This is true only up to a point. There are excellent materials widely available, including online. But children do at the very least need to be aware that such materials exist, that there are doors to open.
Questions of belief
Crucially, philosophy can provide children with a superb training in how to ask questions, analyse concepts, analyse and construct both inductive and deductive arguments and, in general, consider whether there are any good reasons to believe whatever it is they are being told. It helps them to develop good habits of reasoning and thinking for themselves.
This would suggest that philosophy might give children a better chance of resisting any attempts to brainwash them, whether from political or religious extremists, advertisers, or indeed teachers. It is difficult to find hard data on this as yet, but research from Britain’s Department for Education does speak of “reported impacts”.
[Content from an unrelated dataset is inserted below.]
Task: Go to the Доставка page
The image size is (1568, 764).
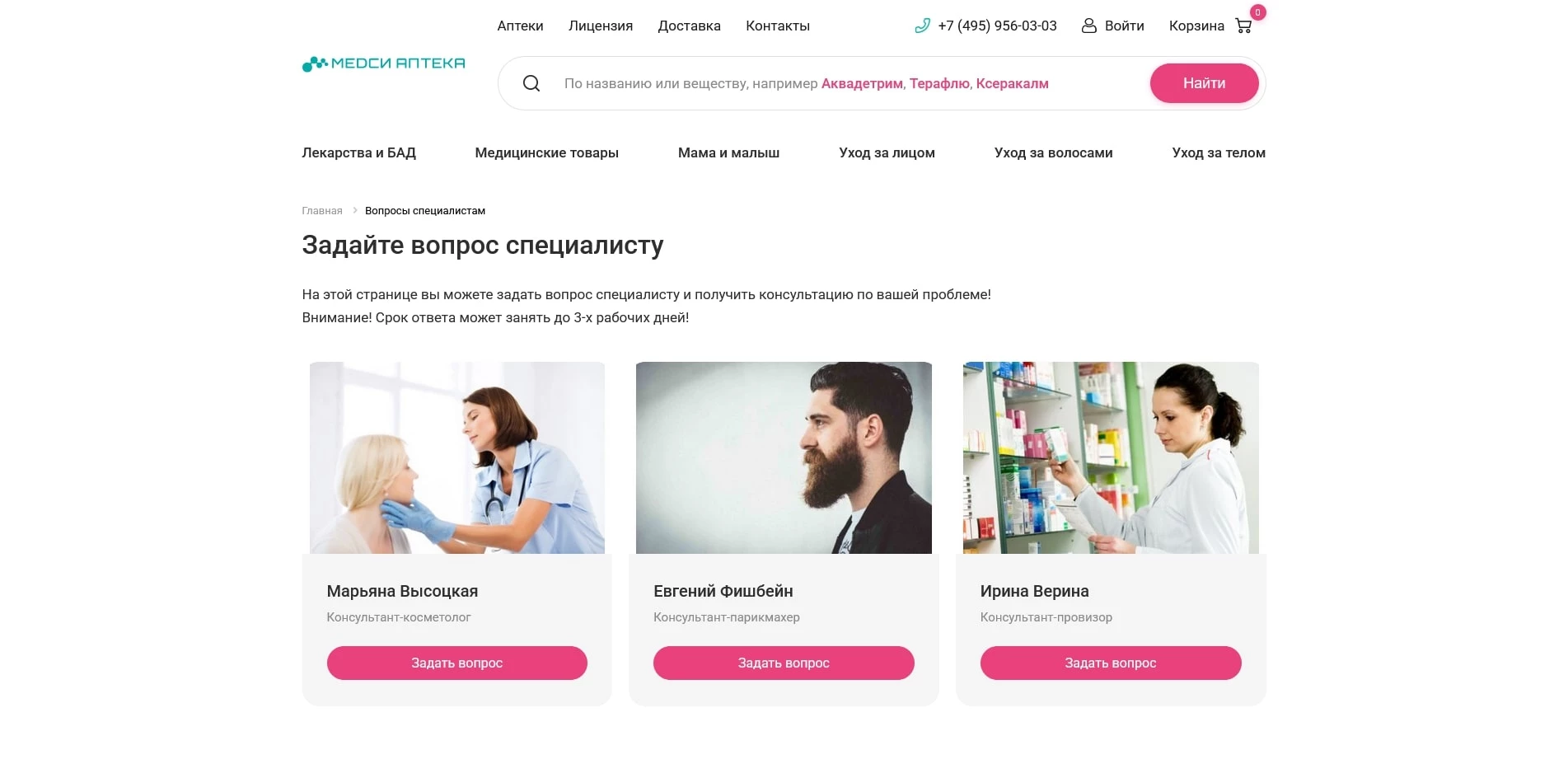Action: [x=689, y=26]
This idea would seem to have informed a recent British Council paper on education and extremism. The education department’s own research in 2010 also suggested a link between philosophy teaching materials available from the group Philosophy for Children (P4C) and protection against indocrination. There is currently a working party exploring whether P4C is useful for the Prevent strategy, but I am not sure whether that specific question is necessarily the right one to be asking.
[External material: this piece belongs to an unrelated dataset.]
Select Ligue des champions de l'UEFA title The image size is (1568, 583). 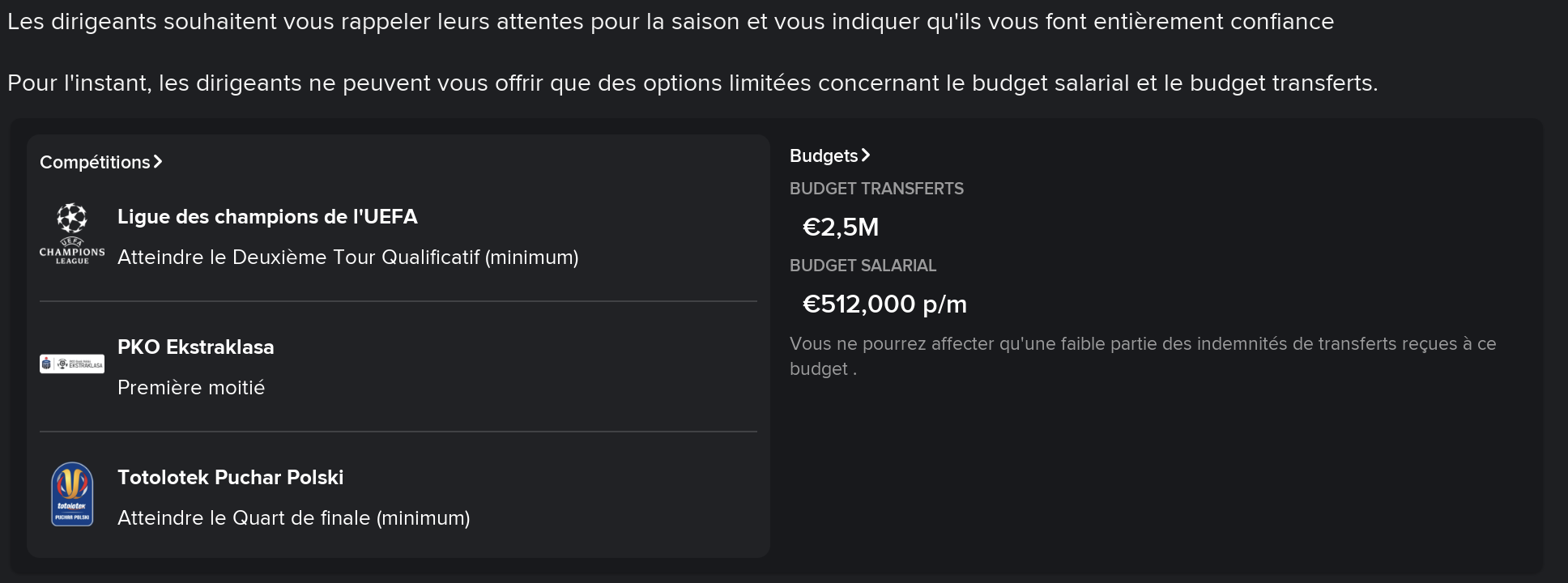tap(267, 216)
Philosophy classes pitched at the right level have the merit of being inclusive, whereas some have criticised the Prevent programme for being divisive. My point is that it is healthy for children to be encouraged to question and think for themselves – and philosophy is one of the subjects that is particularly good at this, irrespective of any particular agenda.
Rigour and flair
Philosophy hones both speaking and listening skills – and it fosters the ability to engage in robust yet respectful dialogue. It allows children to understand that you can disagree with someone without coming to blows and it encourages them to separate intellectual criticisms from personal attacks. It may therefore have a role to play in encouraging resilience and strength of character.
Both the clear, rigorous thinking and suppleness and flexibility of mind that philosophy requires and fosters will be key skills in a 21st-century workplace defined by constant innovation.
But, important though this is, philosophy does much more than train pupils for work. I believe that the activity of philosophy can in itself form one of the components of a flourishing life for children, both individually and collectively. This flourishing is not just a goal for their future adult selves, but also something that is important for them throughout their education.
As schoolchildren mature, philosophy can help them reflect on such issues as flourishing, happiness and pleasure and how they may (or may not) interrelate. Philosophy can thus help children work out their own life goals.
Those at Davos who are concerned about how the future of education should look in this age of uncertainty can find solace in philosophy. It can help children understand that ethical decisions have always had to be made in conditions of uncertainty and that technological advances have not changed that (though they may have deceived us into thinking that life is more predictable than it is).
Philosophy can also help children develop conceptions of flourishing which can exist in uncertain times and it can help provide them with the mental agility and adaptability that uncertain times require. It is not excess of doubt that is currently causing so many problems around the world – quite the reverse.